* _Short problem_:
Replace every "Screen dimensions" in the listing below with "Screen size" and leave all other text as it is.

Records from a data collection

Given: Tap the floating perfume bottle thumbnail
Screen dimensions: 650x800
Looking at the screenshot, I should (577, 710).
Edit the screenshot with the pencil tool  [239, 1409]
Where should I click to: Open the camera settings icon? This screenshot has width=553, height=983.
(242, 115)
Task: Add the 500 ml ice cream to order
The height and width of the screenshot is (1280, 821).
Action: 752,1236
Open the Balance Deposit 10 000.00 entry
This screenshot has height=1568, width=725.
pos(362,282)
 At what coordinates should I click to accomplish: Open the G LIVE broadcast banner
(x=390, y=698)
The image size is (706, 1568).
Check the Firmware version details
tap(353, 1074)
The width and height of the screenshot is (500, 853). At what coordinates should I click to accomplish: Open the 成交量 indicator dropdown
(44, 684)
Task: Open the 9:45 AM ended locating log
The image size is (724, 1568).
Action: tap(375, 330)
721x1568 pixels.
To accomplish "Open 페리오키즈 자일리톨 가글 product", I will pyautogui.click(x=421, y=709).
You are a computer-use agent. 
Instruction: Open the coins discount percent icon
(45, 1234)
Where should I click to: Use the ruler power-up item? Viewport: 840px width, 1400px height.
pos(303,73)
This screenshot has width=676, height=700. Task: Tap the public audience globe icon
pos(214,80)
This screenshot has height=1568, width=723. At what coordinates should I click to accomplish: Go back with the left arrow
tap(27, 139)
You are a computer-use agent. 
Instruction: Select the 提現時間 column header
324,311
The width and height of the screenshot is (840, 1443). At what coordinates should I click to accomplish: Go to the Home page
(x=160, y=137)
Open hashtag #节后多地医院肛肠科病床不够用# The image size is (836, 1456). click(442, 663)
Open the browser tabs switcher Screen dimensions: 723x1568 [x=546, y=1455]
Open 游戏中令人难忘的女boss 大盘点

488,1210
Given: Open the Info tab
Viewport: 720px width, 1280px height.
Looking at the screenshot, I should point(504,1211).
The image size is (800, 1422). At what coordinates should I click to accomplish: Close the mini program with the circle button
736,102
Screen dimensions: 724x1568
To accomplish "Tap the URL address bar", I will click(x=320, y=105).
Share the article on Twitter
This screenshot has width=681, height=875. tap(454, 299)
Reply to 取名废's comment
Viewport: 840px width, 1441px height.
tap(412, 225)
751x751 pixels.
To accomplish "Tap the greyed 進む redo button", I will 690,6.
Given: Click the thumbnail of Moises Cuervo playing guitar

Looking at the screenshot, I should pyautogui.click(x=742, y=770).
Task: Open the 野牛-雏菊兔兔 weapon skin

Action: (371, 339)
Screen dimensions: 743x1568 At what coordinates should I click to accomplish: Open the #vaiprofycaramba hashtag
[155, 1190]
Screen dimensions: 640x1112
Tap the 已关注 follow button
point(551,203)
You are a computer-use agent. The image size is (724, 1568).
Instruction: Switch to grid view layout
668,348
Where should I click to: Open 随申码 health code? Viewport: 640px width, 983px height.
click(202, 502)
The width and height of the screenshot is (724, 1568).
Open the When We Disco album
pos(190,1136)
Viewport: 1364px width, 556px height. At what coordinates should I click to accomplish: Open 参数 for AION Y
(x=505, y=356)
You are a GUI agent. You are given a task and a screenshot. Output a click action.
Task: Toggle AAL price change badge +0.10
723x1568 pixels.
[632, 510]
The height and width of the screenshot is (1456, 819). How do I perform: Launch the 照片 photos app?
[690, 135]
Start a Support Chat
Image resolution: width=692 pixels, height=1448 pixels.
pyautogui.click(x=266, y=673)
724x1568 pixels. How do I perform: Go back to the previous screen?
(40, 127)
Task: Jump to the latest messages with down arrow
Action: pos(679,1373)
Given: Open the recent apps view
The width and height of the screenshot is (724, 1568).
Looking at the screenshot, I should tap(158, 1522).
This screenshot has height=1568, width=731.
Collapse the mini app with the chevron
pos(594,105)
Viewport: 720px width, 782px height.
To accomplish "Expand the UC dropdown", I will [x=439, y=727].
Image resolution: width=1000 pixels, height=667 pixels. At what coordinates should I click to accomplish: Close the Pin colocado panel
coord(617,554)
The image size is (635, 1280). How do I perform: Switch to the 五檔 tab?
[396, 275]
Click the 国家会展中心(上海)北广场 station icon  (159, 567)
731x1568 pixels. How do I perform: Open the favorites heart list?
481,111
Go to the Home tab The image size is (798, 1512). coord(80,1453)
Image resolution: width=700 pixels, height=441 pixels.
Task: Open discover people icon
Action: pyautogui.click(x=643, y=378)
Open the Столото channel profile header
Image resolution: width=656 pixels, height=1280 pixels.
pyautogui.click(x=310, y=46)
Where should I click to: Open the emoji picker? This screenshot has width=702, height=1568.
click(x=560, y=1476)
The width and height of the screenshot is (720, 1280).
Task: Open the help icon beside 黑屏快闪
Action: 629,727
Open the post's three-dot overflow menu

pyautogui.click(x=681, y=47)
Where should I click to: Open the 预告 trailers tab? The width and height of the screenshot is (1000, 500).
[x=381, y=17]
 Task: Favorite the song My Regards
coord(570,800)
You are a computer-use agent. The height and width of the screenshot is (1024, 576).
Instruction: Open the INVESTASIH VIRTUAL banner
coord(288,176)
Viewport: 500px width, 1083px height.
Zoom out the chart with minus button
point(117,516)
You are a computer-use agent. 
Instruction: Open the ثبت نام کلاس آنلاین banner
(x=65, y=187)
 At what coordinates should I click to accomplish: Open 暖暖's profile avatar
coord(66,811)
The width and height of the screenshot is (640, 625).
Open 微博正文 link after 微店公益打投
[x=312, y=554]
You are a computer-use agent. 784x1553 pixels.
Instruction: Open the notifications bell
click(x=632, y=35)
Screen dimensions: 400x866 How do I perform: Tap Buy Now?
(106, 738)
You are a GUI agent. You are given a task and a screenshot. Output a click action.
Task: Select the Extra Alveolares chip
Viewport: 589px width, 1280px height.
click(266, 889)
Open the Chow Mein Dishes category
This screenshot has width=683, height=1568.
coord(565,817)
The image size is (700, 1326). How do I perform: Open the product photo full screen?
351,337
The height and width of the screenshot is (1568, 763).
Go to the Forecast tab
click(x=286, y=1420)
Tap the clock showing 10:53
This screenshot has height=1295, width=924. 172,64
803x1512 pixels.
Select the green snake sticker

* _Answer to this exercise_:
Given: Tap the floating perfume bottle thumbnail
Screen size: 650x800
Looking at the screenshot, I should (577, 710).
Edit the screenshot with the pencil tool  [239, 1409]
Where should I click to: Open the camera settings icon? This screenshot has width=553, height=983.
(242, 115)
Task: Add the 500 ml ice cream to order
The height and width of the screenshot is (1280, 821).
Action: 752,1236
Open the Balance Deposit 10 000.00 entry
This screenshot has height=1568, width=725.
pos(362,282)
 At what coordinates should I click to accomplish: Open the G LIVE broadcast banner
(x=390, y=698)
The image size is (706, 1568).
Check the Firmware version details
tap(353, 1074)
The width and height of the screenshot is (500, 853). At what coordinates should I click to accomplish: Open the 成交量 indicator dropdown
(44, 684)
Task: Open the 9:45 AM ended locating log
The image size is (724, 1568).
Action: tap(375, 330)
721x1568 pixels.
To accomplish "Open 페리오키즈 자일리톨 가글 product", I will pyautogui.click(x=421, y=709).
You are a computer-use agent. 
Instruction: Open the coins discount percent icon
(45, 1234)
Where should I click to: Use the ruler power-up item? Viewport: 840px width, 1400px height.
pos(303,73)
This screenshot has width=676, height=700. Task: Tap the public audience globe icon
pos(214,80)
This screenshot has height=1568, width=723. At what coordinates should I click to accomplish: Go back with the left arrow
tap(27, 139)
You are a computer-use agent. 
Instruction: Select the 提現時間 column header
324,311
The width and height of the screenshot is (840, 1443). At what coordinates should I click to accomplish: Go to the Home page
(x=160, y=137)
Open hashtag #节后多地医院肛肠科病床不够用# The image size is (836, 1456). click(442, 663)
Open the browser tabs switcher Screen size: 723x1568 [x=546, y=1455]
Open 游戏中令人难忘的女boss 大盘点

488,1210
Given: Open the Info tab
Viewport: 720px width, 1280px height.
Looking at the screenshot, I should point(504,1211).
The image size is (800, 1422). At what coordinates should I click to accomplish: Close the mini program with the circle button
736,102
Screen size: 724x1568
To accomplish "Tap the URL address bar", I will click(x=320, y=105).
Share the article on Twitter
This screenshot has width=681, height=875. tap(454, 299)
Reply to 取名废's comment
Viewport: 840px width, 1441px height.
tap(412, 225)
751x751 pixels.
To accomplish "Tap the greyed 進む redo button", I will 690,6.
Given: Click the thumbnail of Moises Cuervo playing guitar

Looking at the screenshot, I should pyautogui.click(x=742, y=770).
Task: Open the 野牛-雏菊兔兔 weapon skin

Action: (371, 339)
Screen size: 743x1568 At what coordinates should I click to accomplish: Open the #vaiprofycaramba hashtag
[155, 1190]
Screen size: 640x1112
Tap the 已关注 follow button
point(551,203)
You are a computer-use agent. The image size is (724, 1568).
Instruction: Switch to grid view layout
668,348
Where should I click to: Open 随申码 health code? Viewport: 640px width, 983px height.
click(202, 502)
The width and height of the screenshot is (724, 1568).
Open the When We Disco album
pos(190,1136)
Viewport: 1364px width, 556px height. At what coordinates should I click to accomplish: Open 参数 for AION Y
(x=505, y=356)
You are a GUI agent. You are given a task and a screenshot. Output a click action.
Task: Toggle AAL price change badge +0.10
723x1568 pixels.
[632, 510]
The height and width of the screenshot is (1456, 819). How do I perform: Launch the 照片 photos app?
[690, 135]
Start a Support Chat
Image resolution: width=692 pixels, height=1448 pixels.
pyautogui.click(x=266, y=673)
724x1568 pixels. How do I perform: Go back to the previous screen?
(40, 127)
Task: Jump to the latest messages with down arrow
Action: pos(679,1373)
Given: Open the recent apps view
The width and height of the screenshot is (724, 1568).
Looking at the screenshot, I should tap(158, 1522).
This screenshot has height=1568, width=731.
Collapse the mini app with the chevron
pos(594,105)
Viewport: 720px width, 782px height.
To accomplish "Expand the UC dropdown", I will [x=439, y=727].
Image resolution: width=1000 pixels, height=667 pixels. At what coordinates should I click to accomplish: Close the Pin colocado panel
coord(617,554)
The image size is (635, 1280). How do I perform: Switch to the 五檔 tab?
[396, 275]
Click the 国家会展中心(上海)北广场 station icon  (159, 567)
731x1568 pixels. How do I perform: Open the favorites heart list?
481,111
Go to the Home tab The image size is (798, 1512). coord(80,1453)
Image resolution: width=700 pixels, height=441 pixels.
Task: Open discover people icon
Action: pyautogui.click(x=643, y=378)
Open the Столото channel profile header
Image resolution: width=656 pixels, height=1280 pixels.
pyautogui.click(x=310, y=46)
Where should I click to: Open the emoji picker? This screenshot has width=702, height=1568.
click(x=560, y=1476)
The width and height of the screenshot is (720, 1280).
Task: Open the help icon beside 黑屏快闪
Action: 629,727
Open the post's three-dot overflow menu

pyautogui.click(x=681, y=47)
Where should I click to: Open the 预告 trailers tab? The width and height of the screenshot is (1000, 500).
[x=381, y=17]
 Task: Favorite the song My Regards
coord(570,800)
You are a computer-use agent. The height and width of the screenshot is (1024, 576).
Instruction: Open the INVESTASIH VIRTUAL banner
coord(288,176)
Viewport: 500px width, 1083px height.
Zoom out the chart with minus button
point(117,516)
You are a computer-use agent. 
Instruction: Open the ثبت نام کلاس آنلاین banner
(x=65, y=187)
 At what coordinates should I click to accomplish: Open 暖暖's profile avatar
coord(66,811)
The width and height of the screenshot is (640, 625).
Open 微博正文 link after 微店公益打投
[x=312, y=554]
You are a computer-use agent. 784x1553 pixels.
Instruction: Open the notifications bell
click(x=632, y=35)
Screen size: 400x866 How do I perform: Tap Buy Now?
(106, 738)
You are a GUI agent. You are given a task and a screenshot. Output a click action.
Task: Select the Extra Alveolares chip
Viewport: 589px width, 1280px height.
click(266, 889)
Open the Chow Mein Dishes category
This screenshot has width=683, height=1568.
coord(565,817)
The image size is (700, 1326). How do I perform: Open the product photo full screen?
351,337
The height and width of the screenshot is (1568, 763).
Go to the Forecast tab
click(x=286, y=1420)
Tap the clock showing 10:53
This screenshot has height=1295, width=924. 172,64
803x1512 pixels.
Select the green snake sticker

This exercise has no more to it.